In Australian English, there is contrastive vowel length in closed syllables between long and short /e æ a/ and sometimes /ɪ/. The following can be minimal pairs of length for many speakers:

[bɪd] bid vs [bɪːd] beard
[feɹi] ferry vs [feːɹi] fairy
[mænɪŋ] Manning the last name vs [mæːnɪŋ] manning

Traditional long and short vowels in English orthography

English vowels are sometimes split into "long" and "short" vowels along lines different from the linguistic differentiation. Traditionally, the vowels /eɪ iː aɪ oʊ juː/ (as in bait beat bite boat bute) are said to be the "long" counterparts of the vowels /æ ɛ ɪ ɒ ʌ/ (as in bat bet bit bot but) which are said to be "short". This terminology reflects their pronunciation before the Great Vowel Shift.

However, the use of the terms "long" and "short" in describing these vowel values is actually linguistically incorrect, as the letters in these words, although the same letter may be used, actually represent different vowels, that is, they are pronounced in spoken English as different vowels.
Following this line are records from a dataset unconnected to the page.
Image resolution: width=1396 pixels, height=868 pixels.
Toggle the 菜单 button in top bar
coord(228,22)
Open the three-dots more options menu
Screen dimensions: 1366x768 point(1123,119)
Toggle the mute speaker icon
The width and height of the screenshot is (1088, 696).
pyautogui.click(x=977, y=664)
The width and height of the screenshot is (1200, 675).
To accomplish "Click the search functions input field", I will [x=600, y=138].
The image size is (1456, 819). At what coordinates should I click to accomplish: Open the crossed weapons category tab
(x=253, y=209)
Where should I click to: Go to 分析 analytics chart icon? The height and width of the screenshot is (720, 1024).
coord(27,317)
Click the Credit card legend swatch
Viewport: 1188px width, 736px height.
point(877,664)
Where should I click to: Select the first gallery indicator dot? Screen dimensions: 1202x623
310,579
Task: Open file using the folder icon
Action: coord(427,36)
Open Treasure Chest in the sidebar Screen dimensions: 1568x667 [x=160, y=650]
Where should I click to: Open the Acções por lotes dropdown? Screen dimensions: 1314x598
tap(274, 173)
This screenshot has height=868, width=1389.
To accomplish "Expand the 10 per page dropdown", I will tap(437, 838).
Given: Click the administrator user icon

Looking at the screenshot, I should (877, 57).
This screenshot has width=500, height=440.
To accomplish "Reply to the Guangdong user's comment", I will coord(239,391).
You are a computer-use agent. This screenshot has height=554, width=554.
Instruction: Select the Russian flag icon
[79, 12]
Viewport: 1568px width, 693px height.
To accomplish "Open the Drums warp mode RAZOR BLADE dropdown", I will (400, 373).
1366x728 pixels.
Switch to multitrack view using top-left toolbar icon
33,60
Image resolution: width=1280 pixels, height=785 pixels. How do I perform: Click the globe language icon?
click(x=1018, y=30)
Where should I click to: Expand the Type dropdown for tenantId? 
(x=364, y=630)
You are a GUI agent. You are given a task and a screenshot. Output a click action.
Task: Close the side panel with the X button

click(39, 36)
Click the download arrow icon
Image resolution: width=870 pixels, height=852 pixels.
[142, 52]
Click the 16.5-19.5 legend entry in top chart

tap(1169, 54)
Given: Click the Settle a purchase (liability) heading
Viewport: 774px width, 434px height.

Traditional English phonics teaching, at the preschool to first grade level, often used the term "long vowel" for any pronunciation that might result from the addition of a silent E (e.g., like) or other vowel letter as follows:

Letter "Short" "Long" Example
A a /æ/ /eɪ/ mat / mate
E e /ɛ/ /iː/ pet / Pete
I i /ɪ/ /aɪ/ twin / twine
O o /ɒ/ /oʊ/ not / note
U u /ʌ/ /juː/ cub / cube

A mnemonic was that each vowel's long sound was its name. However, it is important to remember that the "a" in the word "mat" represents a different vowel sound than the "a" in "mate," it is not a long or short version of the same vowel sound. In this case, the terms "long" and "short" are incorrectly used to describe these vowel values.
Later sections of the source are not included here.